Wally is the 1974 eponymous first album by the band Wally. While the band fitted broadly into the progressive rock category, there was more than a hint of country / rock about the album, especially with Paul Middleton's steel guitar. The album is very much of its time, and shows influences of The Byrds, Crosby, Stills & Nash and the like.

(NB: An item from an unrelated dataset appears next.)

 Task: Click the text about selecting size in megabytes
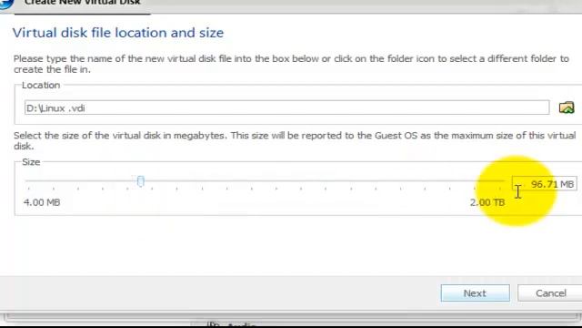point(295,140)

Wally, produced by Bob Harris and Rick Wakeman was not a huge commercial success, but has gained and maintained a loyal following, to the extent that the album has recently been re-released on CD.

Roy Webber has returned to music after many years involved in his original profession of graphics, and recorded a new album with Will Jackson in 2006.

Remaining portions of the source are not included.